At the line with "Open SlowSTO indicator settings gear", start repeating the data, and continue line by line through the final line, exactly.

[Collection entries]
++++++
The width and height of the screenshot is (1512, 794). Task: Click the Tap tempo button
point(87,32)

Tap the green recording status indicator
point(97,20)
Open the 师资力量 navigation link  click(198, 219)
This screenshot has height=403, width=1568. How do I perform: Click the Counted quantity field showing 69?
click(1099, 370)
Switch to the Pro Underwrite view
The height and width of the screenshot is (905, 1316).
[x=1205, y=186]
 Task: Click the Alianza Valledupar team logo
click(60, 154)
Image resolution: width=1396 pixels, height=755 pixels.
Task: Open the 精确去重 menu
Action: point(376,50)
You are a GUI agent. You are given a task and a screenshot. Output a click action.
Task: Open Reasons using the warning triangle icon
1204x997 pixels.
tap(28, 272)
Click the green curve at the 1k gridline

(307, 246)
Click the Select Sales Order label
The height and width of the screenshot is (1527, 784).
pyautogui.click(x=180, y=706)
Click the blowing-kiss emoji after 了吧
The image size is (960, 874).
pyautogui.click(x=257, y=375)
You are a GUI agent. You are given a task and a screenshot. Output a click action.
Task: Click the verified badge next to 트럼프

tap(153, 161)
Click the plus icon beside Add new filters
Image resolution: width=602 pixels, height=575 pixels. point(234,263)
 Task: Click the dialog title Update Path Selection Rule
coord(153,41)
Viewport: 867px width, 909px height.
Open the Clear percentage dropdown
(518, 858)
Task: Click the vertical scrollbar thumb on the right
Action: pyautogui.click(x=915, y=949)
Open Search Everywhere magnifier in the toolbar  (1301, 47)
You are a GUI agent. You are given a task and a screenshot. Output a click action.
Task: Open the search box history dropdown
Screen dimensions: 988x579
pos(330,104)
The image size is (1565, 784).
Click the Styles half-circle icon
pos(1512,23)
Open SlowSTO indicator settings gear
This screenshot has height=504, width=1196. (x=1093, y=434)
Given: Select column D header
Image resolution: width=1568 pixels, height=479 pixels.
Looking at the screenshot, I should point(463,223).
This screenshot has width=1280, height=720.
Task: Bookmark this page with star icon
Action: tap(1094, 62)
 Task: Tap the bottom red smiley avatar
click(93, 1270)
++++++
Response for this exercise |
Open SlowSTO indicator settings gear
This screenshot has height=504, width=1196. (x=1093, y=434)
Given: Select column D header
Image resolution: width=1568 pixels, height=479 pixels.
Looking at the screenshot, I should point(463,223).
This screenshot has width=1280, height=720.
Task: Bookmark this page with star icon
Action: tap(1094, 62)
 Task: Tap the bottom red smiley avatar
click(93, 1270)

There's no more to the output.